Key figures on the board of the Further Education Development Agency (FEDA) say they understood chairman Ken Young was not being paid because as a charity the organisation is explicitly forbidden to pay board members.

However, under an arrangement set up with the knowledge of Mrs Shephard, Mr Young receives his salary from FEDA’s subsidiary company, FEDA Trading Ltd.

The revelation, which will also come as news to college managers, has caused anger in the sector, since colleges have been told by Mrs Shephard they cannot pay board members anything but expenses except with her permission. None has yet been granted.

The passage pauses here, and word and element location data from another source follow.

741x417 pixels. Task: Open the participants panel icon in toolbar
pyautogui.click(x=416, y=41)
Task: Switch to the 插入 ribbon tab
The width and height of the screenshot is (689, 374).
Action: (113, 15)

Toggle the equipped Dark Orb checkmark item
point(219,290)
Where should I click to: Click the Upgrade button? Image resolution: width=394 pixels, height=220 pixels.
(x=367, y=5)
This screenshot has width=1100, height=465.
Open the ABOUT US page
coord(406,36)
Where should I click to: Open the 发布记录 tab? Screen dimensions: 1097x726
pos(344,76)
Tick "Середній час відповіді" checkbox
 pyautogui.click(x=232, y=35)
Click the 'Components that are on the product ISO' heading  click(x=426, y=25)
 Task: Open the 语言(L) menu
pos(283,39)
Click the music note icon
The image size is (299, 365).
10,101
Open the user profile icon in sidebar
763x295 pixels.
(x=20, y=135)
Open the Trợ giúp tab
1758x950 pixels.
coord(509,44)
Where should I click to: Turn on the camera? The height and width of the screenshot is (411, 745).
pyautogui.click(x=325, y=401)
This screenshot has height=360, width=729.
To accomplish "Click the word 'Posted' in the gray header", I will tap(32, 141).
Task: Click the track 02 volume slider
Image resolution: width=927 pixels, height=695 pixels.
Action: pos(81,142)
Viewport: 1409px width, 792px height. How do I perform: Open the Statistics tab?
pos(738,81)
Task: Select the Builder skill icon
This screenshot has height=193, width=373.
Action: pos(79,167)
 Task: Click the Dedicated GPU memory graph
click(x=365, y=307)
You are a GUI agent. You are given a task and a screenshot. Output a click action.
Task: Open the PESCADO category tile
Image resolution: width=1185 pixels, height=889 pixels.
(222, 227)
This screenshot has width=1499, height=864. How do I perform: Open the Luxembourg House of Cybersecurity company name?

The agency’s public subsidy - Pounds 5 million in 1995-96 - already causes resentment among some in the sector who feel the cash could be spent directly on colleges. FEDA, which researches and provides support to colleges on curriculum and staffing issues, also earns cash by selling its services.

The payment row has embarrassed agency chiefs, who claim they were not aware the board was in the dark over the issue. In its strategic plan, FEDA states its intention to be “an independent voice grounded in rigour, openness and accountability”.

Chief executive Stephen Crowne admitted that “with hindsight, it would have been better to make much more explicit earlier what the current position was”. He inisted there were no probity issues raised by the “misunderstanding” over the payment. He said: “It is clearly standard practice for the chairmen of national bodies to be remunerated for the time they spend.”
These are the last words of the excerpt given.